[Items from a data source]

┄┄┄┄┄┄

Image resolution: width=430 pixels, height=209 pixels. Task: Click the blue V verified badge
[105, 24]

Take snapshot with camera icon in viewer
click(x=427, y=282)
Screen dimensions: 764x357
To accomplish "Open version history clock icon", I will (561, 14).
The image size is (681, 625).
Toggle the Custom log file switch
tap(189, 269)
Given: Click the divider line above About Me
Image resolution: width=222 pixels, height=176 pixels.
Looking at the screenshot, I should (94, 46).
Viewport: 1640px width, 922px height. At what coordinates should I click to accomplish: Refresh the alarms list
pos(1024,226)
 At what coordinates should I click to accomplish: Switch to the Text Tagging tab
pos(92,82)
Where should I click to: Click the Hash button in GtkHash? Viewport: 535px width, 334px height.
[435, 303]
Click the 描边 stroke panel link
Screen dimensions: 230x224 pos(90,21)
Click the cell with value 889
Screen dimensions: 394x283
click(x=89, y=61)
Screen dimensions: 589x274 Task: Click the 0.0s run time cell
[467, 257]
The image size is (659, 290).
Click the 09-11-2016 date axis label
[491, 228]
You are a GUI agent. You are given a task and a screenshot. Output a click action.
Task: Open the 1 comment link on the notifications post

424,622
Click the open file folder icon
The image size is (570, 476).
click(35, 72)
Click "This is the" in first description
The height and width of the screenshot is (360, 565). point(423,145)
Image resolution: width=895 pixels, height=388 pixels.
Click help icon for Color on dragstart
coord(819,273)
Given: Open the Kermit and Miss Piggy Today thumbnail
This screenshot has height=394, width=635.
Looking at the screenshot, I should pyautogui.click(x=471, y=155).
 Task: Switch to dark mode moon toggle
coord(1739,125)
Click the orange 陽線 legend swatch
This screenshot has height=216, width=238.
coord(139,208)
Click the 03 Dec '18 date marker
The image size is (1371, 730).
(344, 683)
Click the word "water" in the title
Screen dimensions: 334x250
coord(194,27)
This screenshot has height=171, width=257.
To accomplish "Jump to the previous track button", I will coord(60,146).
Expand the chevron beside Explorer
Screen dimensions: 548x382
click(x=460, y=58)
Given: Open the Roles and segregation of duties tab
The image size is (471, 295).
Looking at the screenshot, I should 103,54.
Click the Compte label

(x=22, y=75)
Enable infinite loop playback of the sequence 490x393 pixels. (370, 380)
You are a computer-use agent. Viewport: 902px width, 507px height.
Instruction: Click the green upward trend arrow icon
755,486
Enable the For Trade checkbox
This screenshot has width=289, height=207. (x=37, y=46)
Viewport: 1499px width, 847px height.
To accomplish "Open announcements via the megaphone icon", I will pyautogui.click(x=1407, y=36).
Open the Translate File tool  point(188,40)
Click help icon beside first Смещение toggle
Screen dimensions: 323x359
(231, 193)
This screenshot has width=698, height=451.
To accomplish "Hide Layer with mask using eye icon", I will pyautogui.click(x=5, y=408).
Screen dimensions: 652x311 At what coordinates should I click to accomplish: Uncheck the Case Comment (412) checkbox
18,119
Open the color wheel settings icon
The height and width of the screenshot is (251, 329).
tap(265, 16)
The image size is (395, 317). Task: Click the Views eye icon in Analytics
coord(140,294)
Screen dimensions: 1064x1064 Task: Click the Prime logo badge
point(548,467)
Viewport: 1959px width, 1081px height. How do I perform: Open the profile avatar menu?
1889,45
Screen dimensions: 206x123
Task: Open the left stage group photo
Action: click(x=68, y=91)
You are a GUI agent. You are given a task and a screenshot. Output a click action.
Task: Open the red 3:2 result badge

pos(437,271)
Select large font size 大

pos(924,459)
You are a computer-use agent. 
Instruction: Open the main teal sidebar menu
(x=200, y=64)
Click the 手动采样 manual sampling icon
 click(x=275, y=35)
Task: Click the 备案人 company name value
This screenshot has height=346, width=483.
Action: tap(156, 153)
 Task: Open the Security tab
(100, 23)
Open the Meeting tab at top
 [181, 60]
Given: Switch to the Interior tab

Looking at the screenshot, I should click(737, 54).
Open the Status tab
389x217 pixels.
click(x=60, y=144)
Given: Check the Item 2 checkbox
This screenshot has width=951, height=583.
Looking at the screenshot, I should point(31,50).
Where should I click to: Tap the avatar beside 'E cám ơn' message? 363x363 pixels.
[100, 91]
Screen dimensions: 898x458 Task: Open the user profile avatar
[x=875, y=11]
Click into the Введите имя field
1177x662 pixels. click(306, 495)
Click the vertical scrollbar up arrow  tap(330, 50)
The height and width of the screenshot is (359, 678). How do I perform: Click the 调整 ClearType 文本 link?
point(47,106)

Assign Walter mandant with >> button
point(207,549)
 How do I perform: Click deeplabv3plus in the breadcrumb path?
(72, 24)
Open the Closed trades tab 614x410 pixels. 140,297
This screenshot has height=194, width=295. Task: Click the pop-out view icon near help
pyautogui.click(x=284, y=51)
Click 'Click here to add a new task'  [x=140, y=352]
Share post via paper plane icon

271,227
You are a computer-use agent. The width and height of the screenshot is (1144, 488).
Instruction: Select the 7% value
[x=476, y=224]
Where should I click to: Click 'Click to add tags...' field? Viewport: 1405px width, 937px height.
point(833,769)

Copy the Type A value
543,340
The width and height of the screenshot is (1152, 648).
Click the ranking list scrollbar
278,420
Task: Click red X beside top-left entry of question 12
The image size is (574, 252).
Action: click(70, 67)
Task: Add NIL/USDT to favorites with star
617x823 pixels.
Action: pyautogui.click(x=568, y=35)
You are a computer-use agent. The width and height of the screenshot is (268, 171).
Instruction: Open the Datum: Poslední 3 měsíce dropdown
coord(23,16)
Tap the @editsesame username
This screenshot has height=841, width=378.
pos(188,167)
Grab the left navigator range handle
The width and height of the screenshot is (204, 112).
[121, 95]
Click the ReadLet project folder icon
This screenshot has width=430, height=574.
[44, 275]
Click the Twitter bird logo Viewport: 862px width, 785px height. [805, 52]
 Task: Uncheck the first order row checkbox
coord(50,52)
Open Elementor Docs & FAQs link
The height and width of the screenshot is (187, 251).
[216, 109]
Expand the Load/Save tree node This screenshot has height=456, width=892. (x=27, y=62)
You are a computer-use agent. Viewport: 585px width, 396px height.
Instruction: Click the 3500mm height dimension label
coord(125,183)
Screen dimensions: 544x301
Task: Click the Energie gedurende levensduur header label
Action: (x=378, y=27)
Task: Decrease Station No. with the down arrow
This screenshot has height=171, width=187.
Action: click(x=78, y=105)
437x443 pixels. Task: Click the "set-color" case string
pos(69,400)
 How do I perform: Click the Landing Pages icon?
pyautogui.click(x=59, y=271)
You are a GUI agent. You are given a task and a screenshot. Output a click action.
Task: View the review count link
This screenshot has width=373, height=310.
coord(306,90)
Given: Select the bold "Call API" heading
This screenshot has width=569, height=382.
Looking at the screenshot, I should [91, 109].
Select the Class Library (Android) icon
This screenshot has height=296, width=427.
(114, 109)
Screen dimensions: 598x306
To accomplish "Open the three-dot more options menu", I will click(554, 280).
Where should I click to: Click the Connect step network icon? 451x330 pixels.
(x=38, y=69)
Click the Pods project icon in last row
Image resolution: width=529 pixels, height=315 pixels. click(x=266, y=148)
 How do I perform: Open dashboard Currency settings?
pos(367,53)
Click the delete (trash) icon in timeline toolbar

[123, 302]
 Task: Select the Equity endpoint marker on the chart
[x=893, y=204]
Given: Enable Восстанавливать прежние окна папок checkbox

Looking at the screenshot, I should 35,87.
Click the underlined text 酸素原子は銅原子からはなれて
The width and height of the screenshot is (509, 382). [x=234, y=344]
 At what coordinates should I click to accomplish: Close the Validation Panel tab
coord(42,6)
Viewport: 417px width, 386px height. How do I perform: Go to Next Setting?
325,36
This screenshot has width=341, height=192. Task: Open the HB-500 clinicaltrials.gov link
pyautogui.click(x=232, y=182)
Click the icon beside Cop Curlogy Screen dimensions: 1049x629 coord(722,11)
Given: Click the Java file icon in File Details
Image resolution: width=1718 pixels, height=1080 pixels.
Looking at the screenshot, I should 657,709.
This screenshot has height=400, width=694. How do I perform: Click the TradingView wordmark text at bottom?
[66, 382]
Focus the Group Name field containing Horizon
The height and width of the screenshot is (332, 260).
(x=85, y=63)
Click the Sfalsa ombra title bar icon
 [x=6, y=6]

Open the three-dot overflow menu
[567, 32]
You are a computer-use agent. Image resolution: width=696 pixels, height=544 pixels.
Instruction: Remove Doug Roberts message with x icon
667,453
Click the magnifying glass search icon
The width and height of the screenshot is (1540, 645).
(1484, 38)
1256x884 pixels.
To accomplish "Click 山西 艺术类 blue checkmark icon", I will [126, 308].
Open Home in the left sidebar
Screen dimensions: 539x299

┄┄┄┄┄┄

Prompt: Pick out every line of the listing above that contains the string "project". Case counts.

Result of the exercise:
Click the ReadLet project folder icon
Click the Pods project icon in last row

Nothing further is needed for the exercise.